The uncomfortable truth is simpler.
The system we have today is the one we asked for.
Investors demanded discipline after years of value destruction. Management teams delivered it. Governments demanded price stability without excess profits. Markets adjusted. Consumers wanted reliable energy without volatility. Inventories were optimized. Buffers were reduced. Resilience was quietly traded for efficiency.
None of this happened accidentally.
The result is an energy market that works well—until it doesn’t. Not because it is broken, but because it has been engineered to operate with minimal slack. Capital efficiency replaced redundancy. Just‑in‑time replaced just‑in‑case. The trade‑offs were known at the time.
What changed is that multiple stresses now arrive at once.
Rebuilding is widespread. Infrastructure is aging. Demand is persistent even when growth slows. Natural gas is globalizing without becoming flexible. Oil supply is disciplined by design. Policy tools are used more frequently, reducing their signaling power. Inventories are leaned on more often, reducing their margin of safety.
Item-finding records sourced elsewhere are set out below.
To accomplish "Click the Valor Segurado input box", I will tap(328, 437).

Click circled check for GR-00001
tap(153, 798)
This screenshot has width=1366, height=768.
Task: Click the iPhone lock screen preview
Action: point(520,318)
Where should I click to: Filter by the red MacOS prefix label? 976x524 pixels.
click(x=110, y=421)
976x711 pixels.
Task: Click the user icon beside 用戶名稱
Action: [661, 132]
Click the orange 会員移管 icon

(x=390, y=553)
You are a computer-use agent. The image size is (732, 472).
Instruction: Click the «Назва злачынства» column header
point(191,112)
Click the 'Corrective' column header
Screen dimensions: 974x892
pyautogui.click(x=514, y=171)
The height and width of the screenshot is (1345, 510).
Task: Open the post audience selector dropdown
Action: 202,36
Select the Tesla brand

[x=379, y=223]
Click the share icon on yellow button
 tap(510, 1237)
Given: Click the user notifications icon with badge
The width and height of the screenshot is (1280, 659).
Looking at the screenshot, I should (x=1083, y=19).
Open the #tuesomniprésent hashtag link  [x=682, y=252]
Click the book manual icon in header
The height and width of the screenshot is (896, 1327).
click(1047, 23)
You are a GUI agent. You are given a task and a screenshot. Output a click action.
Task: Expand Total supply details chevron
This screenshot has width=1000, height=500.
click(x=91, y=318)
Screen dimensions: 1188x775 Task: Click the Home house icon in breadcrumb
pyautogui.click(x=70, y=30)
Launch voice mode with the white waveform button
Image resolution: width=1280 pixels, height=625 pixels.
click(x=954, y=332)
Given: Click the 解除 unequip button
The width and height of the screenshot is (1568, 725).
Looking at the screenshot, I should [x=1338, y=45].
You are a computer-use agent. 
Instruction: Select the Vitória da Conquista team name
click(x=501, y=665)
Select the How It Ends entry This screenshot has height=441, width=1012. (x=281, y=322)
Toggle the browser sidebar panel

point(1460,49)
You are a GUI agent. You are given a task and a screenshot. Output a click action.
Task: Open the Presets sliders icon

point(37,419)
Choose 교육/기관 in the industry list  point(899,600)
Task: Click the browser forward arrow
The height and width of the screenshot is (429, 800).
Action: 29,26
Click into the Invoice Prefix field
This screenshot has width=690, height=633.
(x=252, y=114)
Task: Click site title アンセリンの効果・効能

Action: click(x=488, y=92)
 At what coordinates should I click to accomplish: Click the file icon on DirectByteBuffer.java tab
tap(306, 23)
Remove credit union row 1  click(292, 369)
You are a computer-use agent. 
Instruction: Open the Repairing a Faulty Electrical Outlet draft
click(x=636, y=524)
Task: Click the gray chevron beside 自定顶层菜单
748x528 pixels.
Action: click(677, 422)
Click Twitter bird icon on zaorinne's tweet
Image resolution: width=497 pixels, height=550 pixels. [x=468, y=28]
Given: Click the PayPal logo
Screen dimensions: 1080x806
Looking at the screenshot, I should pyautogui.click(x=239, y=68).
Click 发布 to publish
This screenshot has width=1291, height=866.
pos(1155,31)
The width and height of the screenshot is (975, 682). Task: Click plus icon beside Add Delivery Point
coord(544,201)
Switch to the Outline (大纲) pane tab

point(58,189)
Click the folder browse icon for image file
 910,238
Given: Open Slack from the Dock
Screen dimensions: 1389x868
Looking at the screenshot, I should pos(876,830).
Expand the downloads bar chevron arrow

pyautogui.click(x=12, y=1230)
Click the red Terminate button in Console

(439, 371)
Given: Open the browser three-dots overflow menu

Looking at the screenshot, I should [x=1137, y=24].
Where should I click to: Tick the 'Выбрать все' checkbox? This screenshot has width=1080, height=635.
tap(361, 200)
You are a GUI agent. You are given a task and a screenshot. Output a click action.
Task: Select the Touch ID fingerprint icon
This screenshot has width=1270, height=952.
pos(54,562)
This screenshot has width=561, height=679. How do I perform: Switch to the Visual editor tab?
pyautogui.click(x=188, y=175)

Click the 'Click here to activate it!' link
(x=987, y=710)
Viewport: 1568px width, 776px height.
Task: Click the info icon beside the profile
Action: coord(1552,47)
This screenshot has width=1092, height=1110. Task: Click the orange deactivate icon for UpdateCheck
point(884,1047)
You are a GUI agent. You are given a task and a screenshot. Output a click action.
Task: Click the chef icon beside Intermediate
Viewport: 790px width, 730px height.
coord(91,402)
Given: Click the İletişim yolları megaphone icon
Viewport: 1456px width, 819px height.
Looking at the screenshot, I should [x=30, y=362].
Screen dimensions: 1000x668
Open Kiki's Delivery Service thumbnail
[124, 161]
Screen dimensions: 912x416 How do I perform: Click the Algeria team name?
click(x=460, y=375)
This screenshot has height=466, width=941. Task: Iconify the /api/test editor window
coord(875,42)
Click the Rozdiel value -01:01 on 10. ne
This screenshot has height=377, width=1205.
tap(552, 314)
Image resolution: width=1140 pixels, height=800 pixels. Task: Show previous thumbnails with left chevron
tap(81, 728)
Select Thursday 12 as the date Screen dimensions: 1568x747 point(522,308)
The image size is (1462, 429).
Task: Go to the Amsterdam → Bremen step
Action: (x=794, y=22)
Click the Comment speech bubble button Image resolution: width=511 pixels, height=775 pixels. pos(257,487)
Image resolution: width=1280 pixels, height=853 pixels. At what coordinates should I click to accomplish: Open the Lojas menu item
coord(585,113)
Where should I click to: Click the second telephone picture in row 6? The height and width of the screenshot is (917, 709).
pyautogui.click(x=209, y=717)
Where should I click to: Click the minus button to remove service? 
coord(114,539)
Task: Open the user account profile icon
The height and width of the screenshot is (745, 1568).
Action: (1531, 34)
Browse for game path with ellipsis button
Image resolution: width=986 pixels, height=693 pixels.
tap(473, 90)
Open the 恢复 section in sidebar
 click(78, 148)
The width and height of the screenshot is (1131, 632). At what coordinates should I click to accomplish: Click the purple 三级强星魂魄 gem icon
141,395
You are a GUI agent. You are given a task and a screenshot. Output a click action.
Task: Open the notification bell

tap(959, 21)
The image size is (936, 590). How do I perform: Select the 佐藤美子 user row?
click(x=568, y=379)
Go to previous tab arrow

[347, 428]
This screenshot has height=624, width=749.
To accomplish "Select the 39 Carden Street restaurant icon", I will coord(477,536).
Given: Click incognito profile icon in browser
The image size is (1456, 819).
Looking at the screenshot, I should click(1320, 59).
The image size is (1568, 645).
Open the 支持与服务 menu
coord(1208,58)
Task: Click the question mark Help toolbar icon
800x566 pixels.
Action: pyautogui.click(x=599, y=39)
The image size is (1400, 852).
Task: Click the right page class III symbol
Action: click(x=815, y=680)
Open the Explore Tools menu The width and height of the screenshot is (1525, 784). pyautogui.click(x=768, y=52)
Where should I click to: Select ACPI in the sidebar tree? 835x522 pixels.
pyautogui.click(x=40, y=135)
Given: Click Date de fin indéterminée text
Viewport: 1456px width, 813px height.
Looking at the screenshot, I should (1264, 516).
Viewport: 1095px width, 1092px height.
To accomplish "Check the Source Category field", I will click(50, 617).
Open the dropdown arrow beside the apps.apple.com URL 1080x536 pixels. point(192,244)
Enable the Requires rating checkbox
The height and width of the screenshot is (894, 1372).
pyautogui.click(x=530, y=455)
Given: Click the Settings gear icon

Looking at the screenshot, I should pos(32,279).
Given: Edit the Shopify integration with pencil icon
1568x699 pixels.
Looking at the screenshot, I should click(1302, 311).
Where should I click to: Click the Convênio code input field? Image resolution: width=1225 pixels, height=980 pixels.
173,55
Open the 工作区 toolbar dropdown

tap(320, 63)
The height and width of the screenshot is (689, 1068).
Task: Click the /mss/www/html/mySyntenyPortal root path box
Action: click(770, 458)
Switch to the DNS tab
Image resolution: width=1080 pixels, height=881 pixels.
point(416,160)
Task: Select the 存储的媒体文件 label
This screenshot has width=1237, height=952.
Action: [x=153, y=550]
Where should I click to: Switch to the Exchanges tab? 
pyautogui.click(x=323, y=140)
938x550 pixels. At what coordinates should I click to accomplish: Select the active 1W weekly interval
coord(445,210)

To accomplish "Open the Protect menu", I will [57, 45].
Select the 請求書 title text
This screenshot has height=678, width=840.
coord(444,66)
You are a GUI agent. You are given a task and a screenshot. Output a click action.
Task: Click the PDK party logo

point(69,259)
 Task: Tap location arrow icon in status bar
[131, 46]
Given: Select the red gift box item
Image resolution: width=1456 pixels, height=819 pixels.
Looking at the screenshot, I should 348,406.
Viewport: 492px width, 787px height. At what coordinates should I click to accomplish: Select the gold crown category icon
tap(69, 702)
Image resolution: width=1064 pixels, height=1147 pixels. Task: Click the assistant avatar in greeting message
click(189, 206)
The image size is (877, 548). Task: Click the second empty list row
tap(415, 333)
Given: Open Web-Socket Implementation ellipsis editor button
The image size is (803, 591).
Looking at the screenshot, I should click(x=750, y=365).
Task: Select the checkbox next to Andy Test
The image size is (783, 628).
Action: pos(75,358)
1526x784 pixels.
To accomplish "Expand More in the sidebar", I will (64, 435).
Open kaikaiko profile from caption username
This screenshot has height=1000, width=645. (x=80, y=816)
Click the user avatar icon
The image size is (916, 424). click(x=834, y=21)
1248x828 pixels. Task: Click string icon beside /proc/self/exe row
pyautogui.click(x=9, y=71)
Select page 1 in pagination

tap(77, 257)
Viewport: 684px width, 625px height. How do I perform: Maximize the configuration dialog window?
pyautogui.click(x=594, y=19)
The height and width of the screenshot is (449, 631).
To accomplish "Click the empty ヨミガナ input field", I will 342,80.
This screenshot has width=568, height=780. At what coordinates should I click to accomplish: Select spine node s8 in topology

None of these developments, taken alone, would be destabilizing. Together, they create a system that is less forgiving of surprise.
This is why so much contemporary commentary feels unsatisfying. It searches for villains when the real driver is alignment. Incentives are doing exactly what they are supposed to do. Capital is behaving rationally. Producers are acting within constraints. Governments are managing outcomes rather than causes. Consumers are insulated—until they aren’t.
The industry has not failed to respond. It has responded precisely as instructed.
Calls for abundance ignore investor memory. Calls for transition ignore sequencing. Calls for restraint ignore physics. Calls for growth ignore returns. Each argument is partially right and collectively incoherent.
What binds them is an unspoken assumption: that resilience will appear on demand when stress arrives.
History suggests otherwise.
Resilience is built in advance. It costs money. It requires excess capacity, inventory, redundancy, and tolerance for inefficiency. Those features were systematically removed over the last decade because they were penalized by markets and criticized by policymakers. Their absence now is not a mystery. It is an outcome.